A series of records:
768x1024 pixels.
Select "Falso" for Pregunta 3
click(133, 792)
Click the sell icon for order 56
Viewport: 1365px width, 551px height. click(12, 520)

Short exercise: Render every line of the records above as a Markdown table with the columns Row and Line, numbering the lines in order and omitting any blank ones.

Result of this exercise:
| Row | Line |
|---|---|
| 1 | 768x1024 pixels. |
| 2 | Select "Falso" for Pregunta 3 |
| 3 | click(133, 792) |
| 4 | Click the sell icon for order 56 |
| 5 | Viewport: 1365px width, 551px height. click(12, 520) |